Brano fornito >>

>>>>>

Se fossi un prete «di quelli che parlano ai giovani» e volessi fare una catechesi interessante, probabilmente punterei su un tema tipo:

  • la felicità
  • l’amicizia
  • i desiderî che ognuno di noi ha nel cuore
  • la ricerca della propria vocazione
  • il senso della vita
  • etc.

Non sono temi strettamente religiosi (fanno parte dei cosiddetti «praeambula fidei», ovvero quelle questioni che interrogano l’uomo, che sono propedeutiche ad una vera e propria domanda religiosa)…

…però – che una persona sia cristiana o meno – questi argomenti fanno sempre la loro porca figura.

Ecco.

L’esame di coscienza non rientra tra questi temi.

L’esame di coscienza è un argomento di cui ho sempre sentito parlare poco e in modo sbagliato.

Sembra qualcosa di devozionistico, che appartiene al passato.

Cioè.

I nostri nonni, porelli, facevano l’esame di coscienza prima di andare a dormire… ma noi cristiani «moderni» mica siamo sempliciotti come loro.

confesso a dio onnipotente

In realtà però, in tempi non sospetti, l’esame di coscienza aveva ancora un suo senso.

Per esempio.

<<<<<

Obiettivo >>
Riporta fedelmente il tratto del brano sull'esame di coscienza che va dalle parole «Se fossi un» fino a «loro porca figura.», queste comprese.

Estratto dei dati >>
>>>>>

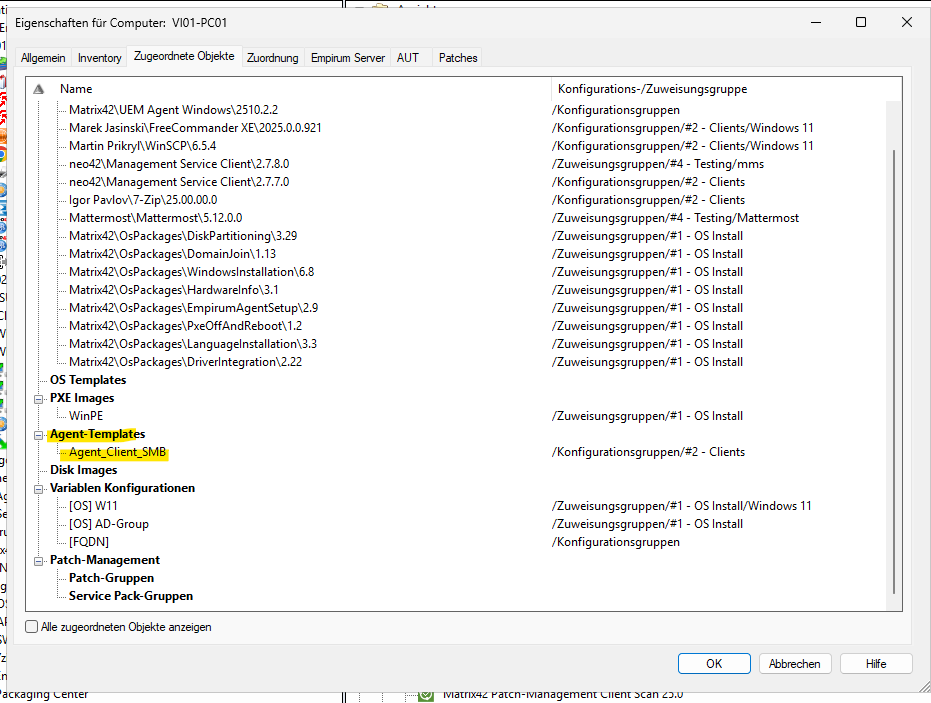The width and height of the screenshot is (931, 703).
Task: Switch to the Patches tab
Action: [x=457, y=58]
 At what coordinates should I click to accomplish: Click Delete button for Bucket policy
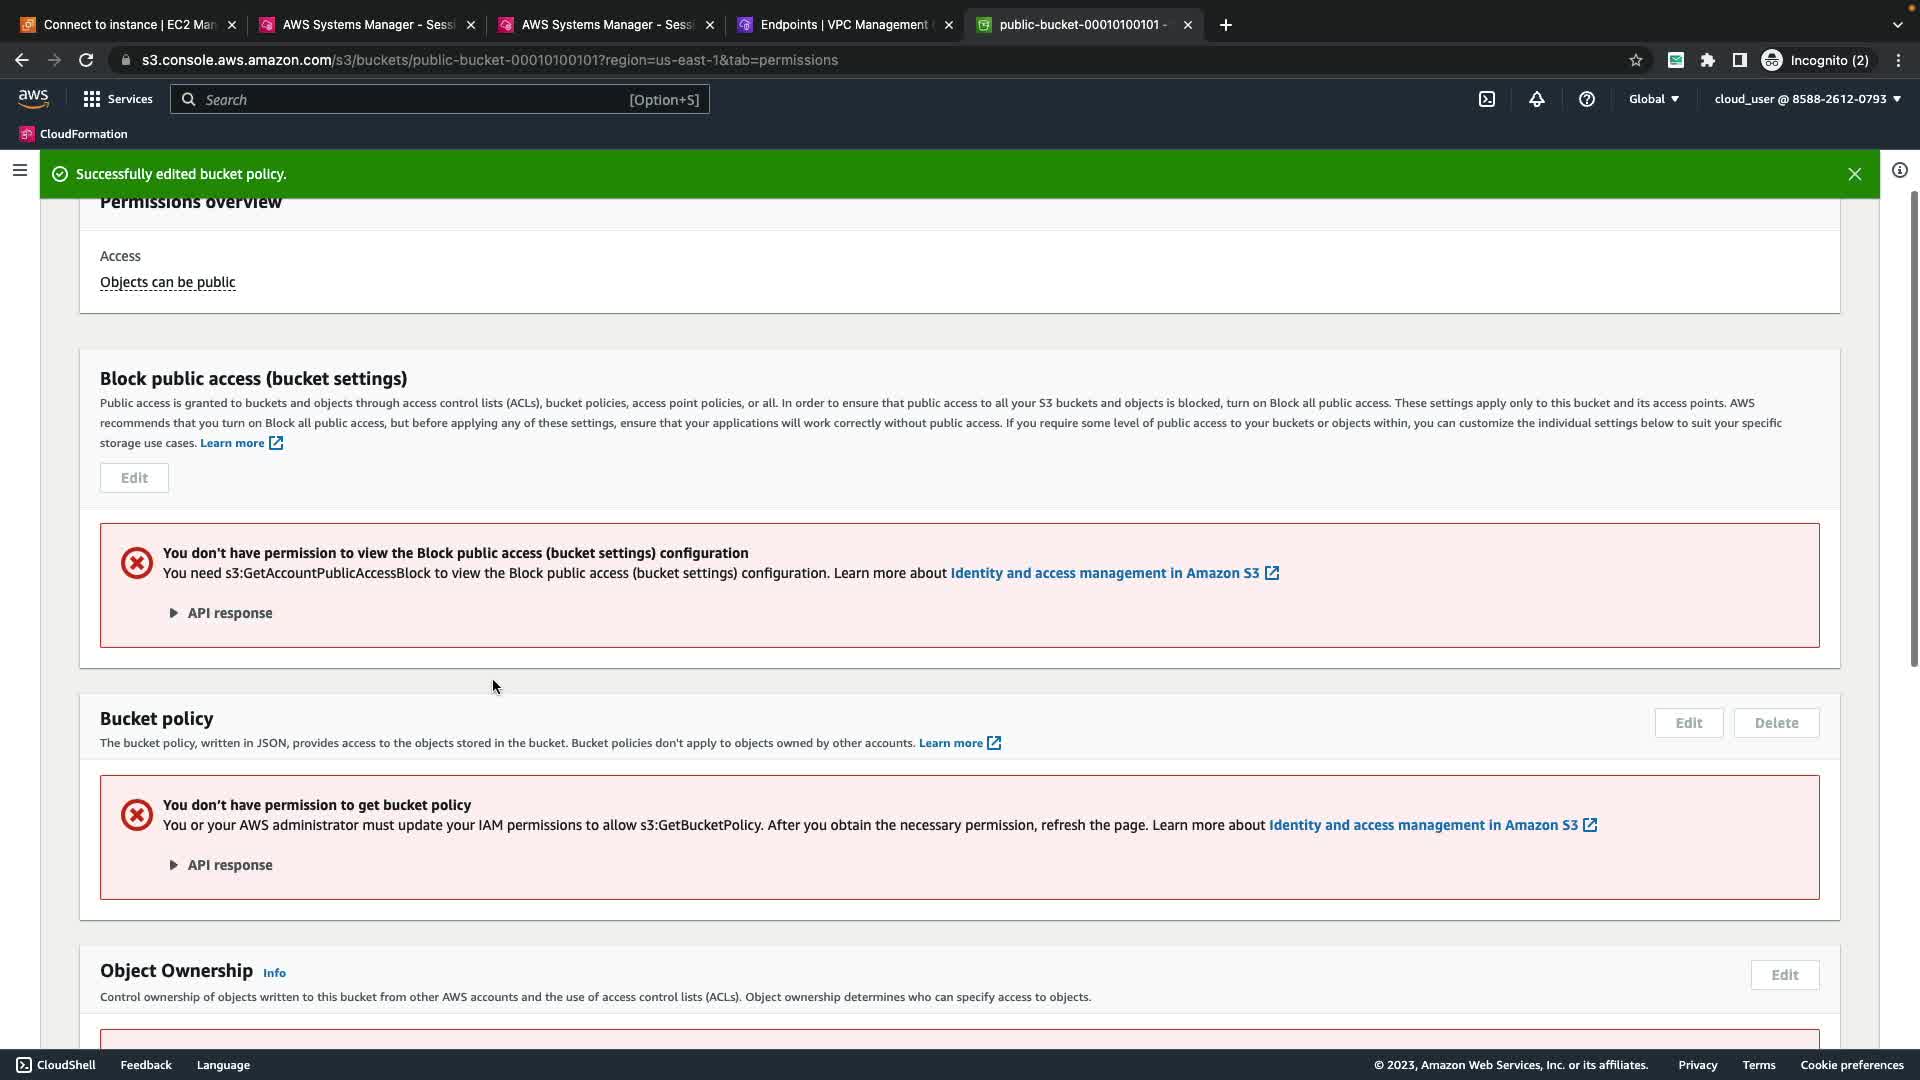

<<<<<

Risposta finale >>
Se fossi un prete «di quelli che parlano ai giovani» e volessi fare una catechesi interessante, probabilmente punterei su un tema tipo:

  • la felicità
  • l’amicizia
  • i desiderî che ognuno di noi ha nel cuore
  • la ricerca della propria vocazione
  • il senso della vita
  • etc.

Non sono temi strettamente religiosi (fanno parte dei cosiddetti «praeambula fidei», ovvero quelle questioni che interrogano l’uomo, che sono propedeutiche ad una vera e propria domanda religiosa)…

…però – che una persona sia cristiana o meno – questi argomenti fanno sempre la loro porca figura.